If more than one embryo is replaced in the womb as part of IVF treatment, there's an increased chance of producing twins or triplets.
Having more than one baby may not seem like a bad thing, but it significantly increases the risk of complications for you and your babies. These include:
having a higher risk of miscarriage, anemia and heavy bleeding; you are also more likely to go into early labor and need a caesarean section or assisted ventouse or forceps delivery
up to 25% of multiple pregnancies cause pregnancy-related high blood pressure
being two to three times more likely to develop gestational diabetes during pregnancy if you're carrying more than one baby
the risk of pre-eclampsia is three times higher for twin pregnancies and nine times higher for triplets
The 2013 NICE fertility guidelines recommend that double embryo transfers should only be considered during treatment in women aged 40-42. Younger women should only be considered for a double embryo transfer if there are no top-quality embryos.

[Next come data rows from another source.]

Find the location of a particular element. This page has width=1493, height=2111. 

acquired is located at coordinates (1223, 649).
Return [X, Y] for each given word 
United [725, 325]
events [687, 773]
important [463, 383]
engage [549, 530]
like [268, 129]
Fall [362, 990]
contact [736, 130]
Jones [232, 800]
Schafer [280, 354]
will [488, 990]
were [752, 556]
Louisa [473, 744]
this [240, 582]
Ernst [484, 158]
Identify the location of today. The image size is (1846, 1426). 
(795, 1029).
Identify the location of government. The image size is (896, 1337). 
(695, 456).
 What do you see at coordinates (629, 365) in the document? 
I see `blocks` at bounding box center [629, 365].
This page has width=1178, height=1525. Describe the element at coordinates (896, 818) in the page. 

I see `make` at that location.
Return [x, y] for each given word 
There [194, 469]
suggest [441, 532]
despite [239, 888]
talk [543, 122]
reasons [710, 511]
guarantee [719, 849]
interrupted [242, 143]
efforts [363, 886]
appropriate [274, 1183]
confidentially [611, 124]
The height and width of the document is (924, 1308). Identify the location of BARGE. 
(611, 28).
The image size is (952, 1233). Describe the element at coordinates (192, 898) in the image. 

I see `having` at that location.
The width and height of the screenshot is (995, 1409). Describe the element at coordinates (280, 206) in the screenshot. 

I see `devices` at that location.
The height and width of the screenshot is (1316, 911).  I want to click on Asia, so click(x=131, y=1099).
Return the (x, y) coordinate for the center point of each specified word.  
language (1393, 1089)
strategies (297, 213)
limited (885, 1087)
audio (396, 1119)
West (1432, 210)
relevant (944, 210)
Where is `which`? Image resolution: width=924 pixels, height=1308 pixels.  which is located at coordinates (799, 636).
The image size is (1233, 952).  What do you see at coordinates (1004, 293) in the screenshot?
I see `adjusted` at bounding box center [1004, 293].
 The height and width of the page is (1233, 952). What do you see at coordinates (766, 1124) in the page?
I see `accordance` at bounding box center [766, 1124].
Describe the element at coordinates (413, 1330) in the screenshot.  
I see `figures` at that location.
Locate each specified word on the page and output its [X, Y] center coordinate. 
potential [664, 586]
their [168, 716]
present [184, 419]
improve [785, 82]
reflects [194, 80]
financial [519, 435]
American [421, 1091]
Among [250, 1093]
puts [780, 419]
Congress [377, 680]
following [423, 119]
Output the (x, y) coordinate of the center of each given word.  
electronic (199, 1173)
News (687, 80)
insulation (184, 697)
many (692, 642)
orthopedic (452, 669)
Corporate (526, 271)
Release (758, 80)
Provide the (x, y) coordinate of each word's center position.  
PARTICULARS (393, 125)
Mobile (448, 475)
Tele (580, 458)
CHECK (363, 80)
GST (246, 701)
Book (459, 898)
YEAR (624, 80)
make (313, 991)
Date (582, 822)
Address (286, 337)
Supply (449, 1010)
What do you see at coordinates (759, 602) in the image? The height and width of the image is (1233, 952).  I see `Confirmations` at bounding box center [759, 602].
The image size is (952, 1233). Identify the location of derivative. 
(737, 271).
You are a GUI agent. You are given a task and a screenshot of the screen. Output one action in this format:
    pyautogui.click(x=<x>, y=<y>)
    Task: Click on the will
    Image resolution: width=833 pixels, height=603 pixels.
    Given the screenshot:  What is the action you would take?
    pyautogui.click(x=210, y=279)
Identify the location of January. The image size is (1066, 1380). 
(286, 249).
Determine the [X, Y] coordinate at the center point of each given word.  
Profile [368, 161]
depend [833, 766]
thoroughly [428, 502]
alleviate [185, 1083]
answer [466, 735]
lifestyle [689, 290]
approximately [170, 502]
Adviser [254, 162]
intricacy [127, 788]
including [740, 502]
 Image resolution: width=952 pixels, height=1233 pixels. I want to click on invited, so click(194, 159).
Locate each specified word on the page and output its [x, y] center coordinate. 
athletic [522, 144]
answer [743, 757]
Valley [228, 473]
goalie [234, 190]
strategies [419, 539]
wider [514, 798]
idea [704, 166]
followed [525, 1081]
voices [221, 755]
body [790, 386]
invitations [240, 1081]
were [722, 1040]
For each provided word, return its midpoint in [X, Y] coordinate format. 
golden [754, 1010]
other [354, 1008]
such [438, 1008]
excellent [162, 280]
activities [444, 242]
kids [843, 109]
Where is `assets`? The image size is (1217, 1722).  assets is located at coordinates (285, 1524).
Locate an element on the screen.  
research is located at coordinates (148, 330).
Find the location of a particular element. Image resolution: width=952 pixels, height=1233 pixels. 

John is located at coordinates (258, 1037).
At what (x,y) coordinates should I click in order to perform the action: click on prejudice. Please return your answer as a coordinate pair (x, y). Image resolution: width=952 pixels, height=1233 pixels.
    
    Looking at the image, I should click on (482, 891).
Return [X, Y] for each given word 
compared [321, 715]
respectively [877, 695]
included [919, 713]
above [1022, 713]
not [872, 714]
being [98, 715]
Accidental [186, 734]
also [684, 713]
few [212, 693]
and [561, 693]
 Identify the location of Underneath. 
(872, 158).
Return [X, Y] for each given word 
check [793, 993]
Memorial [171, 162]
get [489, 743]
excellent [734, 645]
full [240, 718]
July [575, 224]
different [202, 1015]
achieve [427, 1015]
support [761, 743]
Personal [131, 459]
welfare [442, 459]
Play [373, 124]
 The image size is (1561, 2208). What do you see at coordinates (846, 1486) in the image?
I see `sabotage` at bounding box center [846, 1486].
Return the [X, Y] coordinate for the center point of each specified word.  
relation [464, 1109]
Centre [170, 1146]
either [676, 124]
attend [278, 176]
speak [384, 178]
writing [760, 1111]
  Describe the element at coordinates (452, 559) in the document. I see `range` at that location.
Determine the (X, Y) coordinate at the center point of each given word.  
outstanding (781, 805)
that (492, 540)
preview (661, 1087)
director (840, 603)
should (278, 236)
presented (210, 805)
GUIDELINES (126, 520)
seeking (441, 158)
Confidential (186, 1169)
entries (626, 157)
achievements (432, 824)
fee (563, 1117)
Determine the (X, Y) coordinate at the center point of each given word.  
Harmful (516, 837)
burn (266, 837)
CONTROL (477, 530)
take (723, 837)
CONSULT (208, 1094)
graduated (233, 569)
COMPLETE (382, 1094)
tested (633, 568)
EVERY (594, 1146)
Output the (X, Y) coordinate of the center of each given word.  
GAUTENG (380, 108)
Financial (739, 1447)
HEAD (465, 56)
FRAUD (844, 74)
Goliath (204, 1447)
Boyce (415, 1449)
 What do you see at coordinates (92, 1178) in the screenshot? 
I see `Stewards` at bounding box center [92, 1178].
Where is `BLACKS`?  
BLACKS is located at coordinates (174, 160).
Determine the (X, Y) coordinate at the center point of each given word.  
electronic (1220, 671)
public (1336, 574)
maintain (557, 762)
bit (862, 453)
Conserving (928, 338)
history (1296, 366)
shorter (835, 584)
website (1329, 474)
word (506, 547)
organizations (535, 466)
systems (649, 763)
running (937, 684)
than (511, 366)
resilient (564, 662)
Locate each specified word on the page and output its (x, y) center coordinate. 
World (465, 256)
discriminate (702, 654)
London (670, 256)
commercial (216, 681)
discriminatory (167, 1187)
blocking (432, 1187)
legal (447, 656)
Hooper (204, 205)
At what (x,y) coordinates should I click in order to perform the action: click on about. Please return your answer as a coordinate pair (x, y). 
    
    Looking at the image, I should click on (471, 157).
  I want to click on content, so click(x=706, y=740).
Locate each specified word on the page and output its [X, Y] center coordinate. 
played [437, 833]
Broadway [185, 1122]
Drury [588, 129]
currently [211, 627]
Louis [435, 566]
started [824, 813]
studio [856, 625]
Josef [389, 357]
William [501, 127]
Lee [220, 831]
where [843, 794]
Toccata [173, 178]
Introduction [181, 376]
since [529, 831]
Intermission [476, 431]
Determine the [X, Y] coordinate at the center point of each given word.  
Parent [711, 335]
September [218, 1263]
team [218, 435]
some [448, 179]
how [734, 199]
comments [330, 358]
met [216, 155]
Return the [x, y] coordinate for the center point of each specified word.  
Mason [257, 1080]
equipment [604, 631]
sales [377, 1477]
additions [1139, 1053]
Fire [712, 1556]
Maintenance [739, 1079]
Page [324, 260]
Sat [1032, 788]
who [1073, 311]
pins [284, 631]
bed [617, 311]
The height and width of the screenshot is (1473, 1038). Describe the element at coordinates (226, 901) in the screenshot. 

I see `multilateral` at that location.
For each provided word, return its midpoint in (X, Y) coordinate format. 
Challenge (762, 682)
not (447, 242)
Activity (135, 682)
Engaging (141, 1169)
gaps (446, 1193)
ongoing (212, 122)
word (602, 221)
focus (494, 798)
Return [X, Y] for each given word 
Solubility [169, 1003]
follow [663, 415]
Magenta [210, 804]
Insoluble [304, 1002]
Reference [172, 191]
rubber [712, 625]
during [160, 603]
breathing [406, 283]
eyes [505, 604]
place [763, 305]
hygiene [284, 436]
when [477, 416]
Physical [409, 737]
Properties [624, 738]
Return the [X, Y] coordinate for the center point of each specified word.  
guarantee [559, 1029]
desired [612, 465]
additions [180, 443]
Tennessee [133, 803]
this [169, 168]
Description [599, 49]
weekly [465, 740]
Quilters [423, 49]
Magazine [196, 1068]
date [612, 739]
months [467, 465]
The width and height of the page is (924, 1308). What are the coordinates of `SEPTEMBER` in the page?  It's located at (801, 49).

Infertility can be stressful and put a strain on relationships. It may be helpful to join a support group, where you can talk through your feelings with others experiencing similar problems.
Finding out you have a fertility problem can be traumatic, and many couples find it helpful to talk to a counselor. They can discuss treatment options, how they may affect you and the emotional implications. Your GP should be able to refer you to a counselor as part of your fertility treatment.